[Stored data]
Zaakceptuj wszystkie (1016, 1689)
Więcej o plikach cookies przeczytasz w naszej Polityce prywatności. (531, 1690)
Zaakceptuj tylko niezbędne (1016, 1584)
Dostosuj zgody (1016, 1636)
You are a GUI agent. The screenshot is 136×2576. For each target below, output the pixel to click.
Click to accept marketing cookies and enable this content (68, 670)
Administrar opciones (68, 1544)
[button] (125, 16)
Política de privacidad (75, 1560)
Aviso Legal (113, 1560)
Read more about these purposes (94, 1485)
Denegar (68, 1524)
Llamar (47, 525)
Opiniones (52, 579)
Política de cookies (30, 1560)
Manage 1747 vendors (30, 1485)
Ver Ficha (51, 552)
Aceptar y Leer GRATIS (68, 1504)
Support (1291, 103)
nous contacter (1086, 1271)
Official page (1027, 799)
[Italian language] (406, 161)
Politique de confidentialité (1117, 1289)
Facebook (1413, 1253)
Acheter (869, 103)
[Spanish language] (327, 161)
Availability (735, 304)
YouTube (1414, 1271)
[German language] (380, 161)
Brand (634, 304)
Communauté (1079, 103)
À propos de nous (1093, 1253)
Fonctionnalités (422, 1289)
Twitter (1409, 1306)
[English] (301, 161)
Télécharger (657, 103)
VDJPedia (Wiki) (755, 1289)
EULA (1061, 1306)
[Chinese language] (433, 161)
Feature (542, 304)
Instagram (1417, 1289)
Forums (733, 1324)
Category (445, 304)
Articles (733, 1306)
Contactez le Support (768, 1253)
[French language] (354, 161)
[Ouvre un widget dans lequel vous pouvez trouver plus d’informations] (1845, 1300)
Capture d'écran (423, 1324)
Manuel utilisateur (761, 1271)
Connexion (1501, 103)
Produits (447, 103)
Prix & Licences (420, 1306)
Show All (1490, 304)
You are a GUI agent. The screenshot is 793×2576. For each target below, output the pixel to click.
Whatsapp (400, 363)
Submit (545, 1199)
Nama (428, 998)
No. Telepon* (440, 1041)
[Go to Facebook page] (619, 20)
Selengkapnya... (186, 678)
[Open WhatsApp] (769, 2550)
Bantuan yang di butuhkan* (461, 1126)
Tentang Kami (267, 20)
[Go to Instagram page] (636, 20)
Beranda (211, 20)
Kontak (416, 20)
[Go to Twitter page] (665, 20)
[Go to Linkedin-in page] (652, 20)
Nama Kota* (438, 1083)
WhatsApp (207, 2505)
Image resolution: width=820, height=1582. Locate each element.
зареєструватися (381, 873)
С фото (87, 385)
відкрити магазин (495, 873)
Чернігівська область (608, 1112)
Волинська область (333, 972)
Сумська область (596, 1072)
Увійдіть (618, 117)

#### Task instructions:
Copy all the entries exactly.

#### Response to this task:
Zaakceptuj wszystkie (1016, 1689)
Więcej o plikach cookies przeczytasz w naszej Polityce prywatności. (531, 1690)
Zaakceptuj tylko niezbędne (1016, 1584)
Dostosuj zgody (1016, 1636)
You are a GUI agent. The screenshot is 136×2576. For each target below, output the pixel to click.
Click to accept marketing cookies and enable this content (68, 670)
Administrar opciones (68, 1544)
[button] (125, 16)
Política de privacidad (75, 1560)
Aviso Legal (113, 1560)
Read more about these purposes (94, 1485)
Denegar (68, 1524)
Llamar (47, 525)
Opiniones (52, 579)
Política de cookies (30, 1560)
Manage 1747 vendors (30, 1485)
Ver Ficha (51, 552)
Aceptar y Leer GRATIS (68, 1504)
Support (1291, 103)
nous contacter (1086, 1271)
Official page (1027, 799)
[Italian language] (406, 161)
Politique de confidentialité (1117, 1289)
Facebook (1413, 1253)
Acheter (869, 103)
[Spanish language] (327, 161)
Availability (735, 304)
YouTube (1414, 1271)
[German language] (380, 161)
Brand (634, 304)
Communauté (1079, 103)
À propos de nous (1093, 1253)
Fonctionnalités (422, 1289)
Twitter (1409, 1306)
[English] (301, 161)
Télécharger (657, 103)
VDJPedia (Wiki) (755, 1289)
EULA (1061, 1306)
[Chinese language] (433, 161)
Feature (542, 304)
Instagram (1417, 1289)
Forums (733, 1324)
Category (445, 304)
Articles (733, 1306)
Contactez le Support (768, 1253)
[French language] (354, 161)
[Ouvre un widget dans lequel vous pouvez trouver plus d’informations] (1845, 1300)
Capture d'écran (423, 1324)
Manuel utilisateur (761, 1271)
Connexion (1501, 103)
Produits (447, 103)
Prix & Licences (420, 1306)
Show All (1490, 304)
You are a GUI agent. The screenshot is 793×2576. For each target below, output the pixel to click.
Whatsapp (400, 363)
Submit (545, 1199)
Nama (428, 998)
No. Telepon* (440, 1041)
[Go to Facebook page] (619, 20)
Selengkapnya... (186, 678)
[Open WhatsApp] (769, 2550)
Bantuan yang di butuhkan* (461, 1126)
Tentang Kami (267, 20)
[Go to Instagram page] (636, 20)
Beranda (211, 20)
Kontak (416, 20)
[Go to Twitter page] (665, 20)
[Go to Linkedin-in page] (652, 20)
Nama Kota* (438, 1083)
WhatsApp (207, 2505)
Image resolution: width=820, height=1582. Locate each element.
зареєструватися (381, 873)
С фото (87, 385)
відкрити магазин (495, 873)
Чернігівська область (608, 1112)
Волинська область (333, 972)
Сумська область (596, 1072)
Увійдіть (618, 117)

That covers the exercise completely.